■ **Consigne**:
Recopiez fidèlement, s'il vous plaît, le passage du texte sur Edmond Rostand qui va de « Pourtant, ils insistent » à « c'était impossible ! ».

■ **Texte extrait**:
------------------------
Ce « couple de rêveurs mièvres », comme il aime à définir le duo qu'il forme avec sa fiancée, est prêt à conquérir Paris et le monde du théâtre.
Sa première pièce, un vaudeville poussif, Le Gant rouge (1888), est un four salué par un cruel « N'insistons pas ! » dans Le Figaro.
Pourtant, ils insistent : ce sera Les Musardises (1890) pour lui et Les Pipeaux (1889) pour elle, avec un prix de l'Académie française à la clé.
En 1890, c'est le mariage suivi de la naissance de Maurice l'année suivante, puis de Jean quatre ans après.
Reste à Edmond à acquérir la notoriété tant souhaitée.
Ne pas l'aimer, c'était impossible !
Sacha Guitry se souvient ici de la surprise qu'il a ressentie lors de sa première rencontre avec Edmond Rostand.
« Je le voyais pour la première fois et ma surprise fut très grande. Pourtant, je savais bien qu'il était chauve, qu'il portait un monocle, une cravate qui faisait deux fois le tour de son cou et de petites moustaches dont les pointes étaient relevées - et même j'aurais pu dessiner son profil de mémoire tant ses portraits et ses caricatures avaient été reproduits depuis deux ans, depuis la première de Cyrano.
D'où venait donc ma surprise ? [...] bien plus que son étonnante cravate, l'homme du jour, le poète que l'on comparait à Hugo, celui que déjà guettait l'Académie, Edmond Rostand était un jeune homme.
Son charme physique était irrésistible. Il n'était pas beau : il était joli. Petit, très mince et très fragile, il attirait. Tout ce que ses œuvres contenaient de force et de santé, il paraissait s'en être dépouillé pour elles.
Ne pas l'aimer en le voyant, c'était presque impossible bien qu'il ne fût pas exempt d'un certain ridicule, qui n'était dû qu'à son excessive élégance. Trop de recherches dans son costume et pas assez de trouvailles. En vérité il n'était ni à la page ni à l'heure. Il se mettait en redingote le matin, en jaquette le soir et il portait des cols dont la forme datait de plus de dix années » (Sacha Guitry, À Bâtons rompus, 1981).
Sous l'aile de la Divine
Ce n'est pas si facile d’inscrire son nom à la suite de Racine et Hugo : la pièce suivante de Rostand, Les Deux Pierrots, est refusée par le doyen de la Comédie-Française sous prétexte… qu'il a « trop de Pierrots ! ». Les portes de l'auguste institution s'ouvrent finalement en 1894 pour la comédie Les Romanesques qui rencontre un vrai succès auprès des critiques. À 26 ans, Paris s'offre enfin à lui !
------------------------
■ **Données fournies**:
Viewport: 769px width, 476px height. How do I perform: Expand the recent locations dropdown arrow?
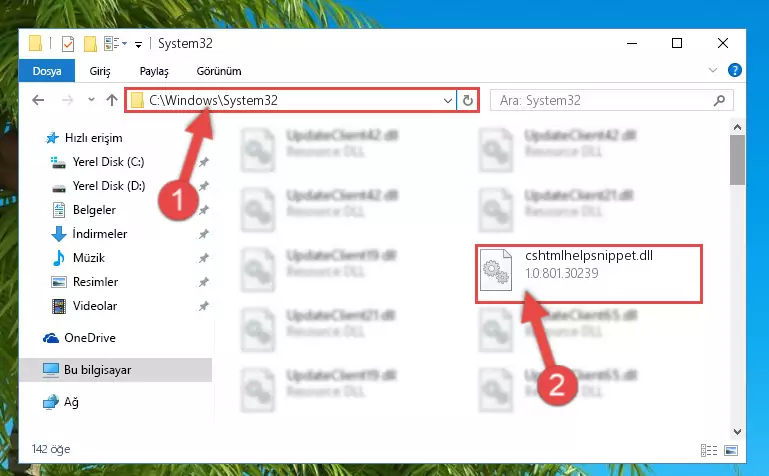point(91,100)
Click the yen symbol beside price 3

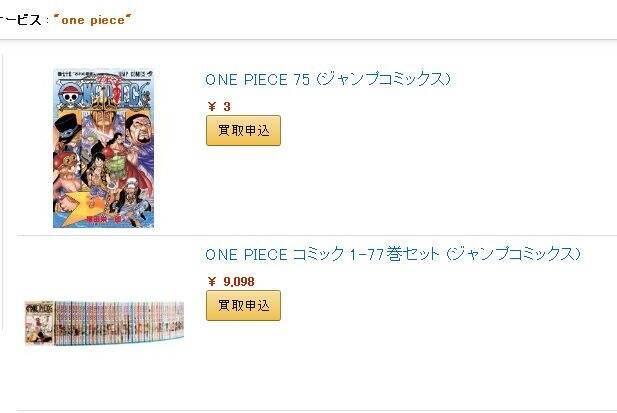tap(212, 106)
------------------------
■ **Réponse attendue**:
Pourtant, ils insistent : ce sera Les Musardises (1890) pour lui et Les Pipeaux (1889) pour elle, avec un prix de l'Académie française à la clé.
En 1890, c'est le mariage suivi de la naissance de Maurice l'année suivante, puis de Jean quatre ans après.
Reste à Edmond à acquérir la notoriété tant souhaitée.
Ne pas l'aimer, c'était impossible !